The recent tragic story from Indiana demonstrates this hypocrisy perfectly. Breana Rouhselang was a young high school cheerleader who was six-months pregnant when she was murdered by the father of her unborn child, Aaron Trejo. According to police, his reasoning was she had waited too long to tell him she was pregnant and she was past Indiana’s abortion time limit. In his mind, the only viable option for ending the pregnancy was to murder Breana and by extension her unborn baby.

“I took action…I took her life,” Trejo told police.

Trejo tried to explain to police that neither he nor Breana wanted the child, in a vain attempt to somehow justify his actions. At this time, it’s unknown if Breana was interested in keeping her child or making an adoption plan. Instead of examining all the options available to them, Trejo took matters into his own hands.

It is a horrific crime. One that is reminiscent of another Christmas tragedy that occurred sixteen years ago.

In December 2002, Laci Peterson disappeared from her Modesto, CA home. She was about eight months pregnant with her first child, a son that she and her husband Scott were going to name Conner. Several months later, the bodies of Laci and Conner were found in the San Francisco Bay, her husband Scott charged with their murders.

The media frenzy over the story consumed the news for months, and it was one of the biggest murder trials of the early 2000s, especially after the media got wind of Scott’s affair with a young single mother. The media narrative was salacious: An expectant father unwilling to take on the responsibility of a child cheats on his pregnant wife and then murders her and their child in order to reclaim his single life.

These tragic stories share a common thread, beyond that of young mothers who lost their lives to men who wanted to avoid the responsibility of a child. The unborn babies in these stories are both identified, one by name, and acknowledged as children who were murdered. It is significant because this almost never happens in the mainstream media.
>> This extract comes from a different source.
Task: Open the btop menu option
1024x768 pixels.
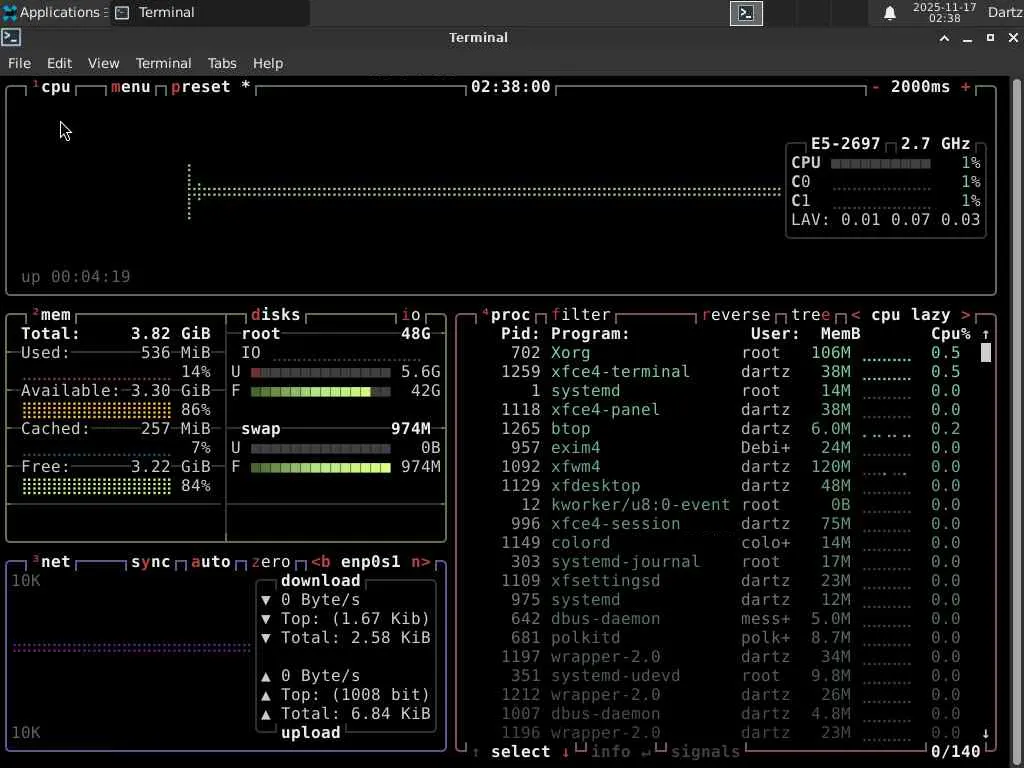Action: click(x=130, y=87)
Over the last several decades, the media has been content to push a pro-abortion narrative, which proclaims the power of a woman’s choice to decide when she becomes a mother. This means that most preborn or unborn children, typically called fetuses in media reports, magically become babies only when they are considered as “wanted” by their parents. The loss of baby Conner and the unborn child of Breana only matter and are acknowledged in the context of their mothers’ tragic deaths. If the situation had been different and their mothers had instead aborted those same children because of their cheating or unsupportive partners, they would’ve been celebrated.

It’s an incredibly hypocritical perspective. The reality is that the media cannot have it both ways. Either an unborn baby is a baby or it is not. The situation of the woman should not dictate how the life of the unborn child is perceived and reported, but that’s what has happened.

This inconsistency needs to end, because if the perceived negative circumstances of a person’s life defines their worth then those perceived as living in less than ideal situations, like those with disabilities or the elderly, are devalued. It could then become acceptable to eliminate the lives of those considered unwanted. History is full of examples of what can happen when the value of life is determined by arbitrary factors instead of by each human’s inherent worth.

The media, more than almost anyone, know that the words used to describe something matter. If a child is a “fetus” then it becomes something less than what it is, human. This self-imposed delusion usually ends when tragedy strikes and the media acknowledge what has always been true—that a baby is a baby, no matter how small.